The honest version: it's useful in direct proportion to how much I understand what it's doing.

The trap

The failure mode with AI coding tools isn't that they write bad code. It's that they write plausible code confidently, and if you're not paying attention, you'll ship something you can't explain.

That's a real problem — not because it'll necessarily break (it might work fine) — but because it puts you in debt. Every piece of your codebase you don't understand is a liability the next time something goes wrong. And when it goes wrong at 11pm before a release, "I'm not sure, the AI wrote this part" is a bad place to start debugging.

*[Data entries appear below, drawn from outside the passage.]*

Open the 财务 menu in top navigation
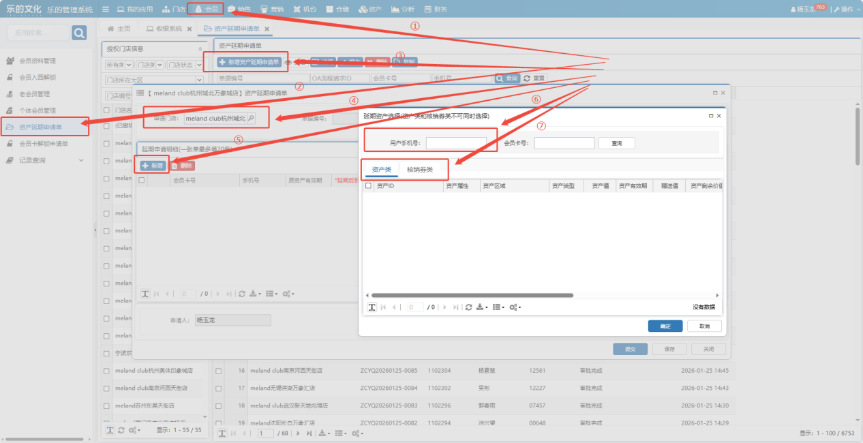 [x=436, y=10]
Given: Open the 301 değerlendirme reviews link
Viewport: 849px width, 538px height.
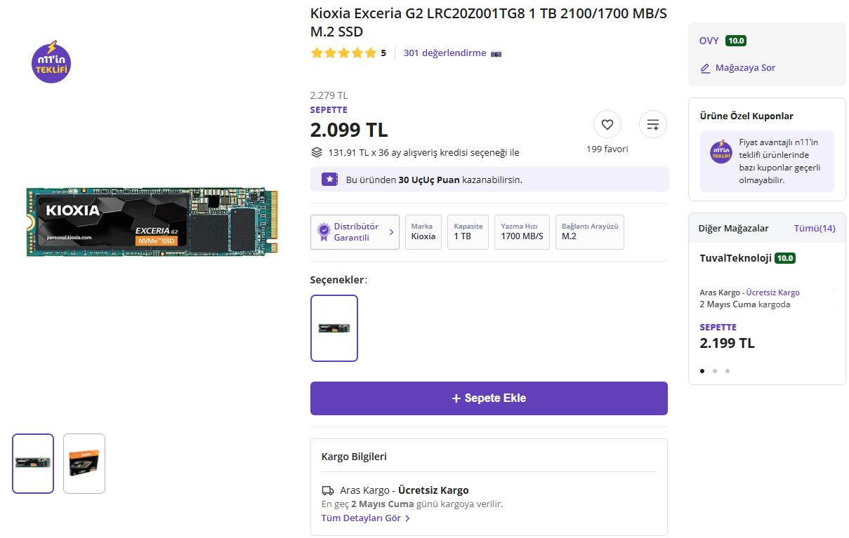Looking at the screenshot, I should pyautogui.click(x=445, y=53).
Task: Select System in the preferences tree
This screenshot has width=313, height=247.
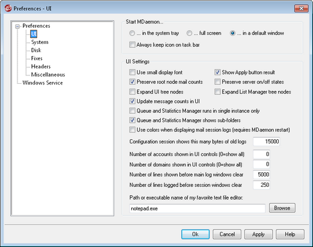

The code has a particular texture when this happens: correct on the surface, slightly strange underneath. Abstractions in the wrong places. Patterns that don't fit the language's idioms. A helper function that exists for five lines of code that could have just been five lines of code.

The real risk isn't AI-generated code that breaks. It's AI-generated code that works — until it doesn't, and you have no idea why.

What actually works

The better frame: AI tools are fast at the things I'm slow at, and I'm good at the things they're inconsistent at.

They're fast at:

  • Boilerplate and scaffolding
  • Surfacing API shape without a trip to the docs
  • Translating fuzzy intent into a working first draft
  • Holding a lot of context in a single operation

I'm good at:

  • Knowing when the abstraction is wrong
  • Noticing when "clean" is actually hiding complexity
  • Having opinions about what the code should feel like six months from now
  • Catching the thing that almost makes sense but doesn't quite

So the workflow that's been working:

  1. Describe what I want in enough detail that I could evaluate the output
  2. Read every file before it gets committed — actually read it, not skim it
  3. Push back when something feels off, not just when it's clearly broken
  4. Ask "why" when I don't understand a choice

That last one matters more than it sounds. "Why did you use a useEffect here instead of deriving this value directly?" isn't just a sanity check — it's how you stay calibrated. If the answer makes sense, you learned something. If it doesn't, you caught a problem before it became your problem.

The skill that transfers

The engineers who get the most out of these tools are the ones who could do the work without them. The tool amplifies taste. If your taste is underdeveloped, it amplifies that too.

That's not an argument against using them. It's an argument for staying engaged — for treating the output as a draft worth scrutinizing, not an answer worth shipping. The parts of your brain that evaluate and judge need to stay on even when the parts that generate are on autopilot.

The goal is still to understand what you're building. The tool just changes how fast you get to a draft worth understanding.


The best analogy I've found: it's like having an extremely fast typist who knows every API by heart and has strong opinions about code style. Incredibly useful. Still needs a good editor.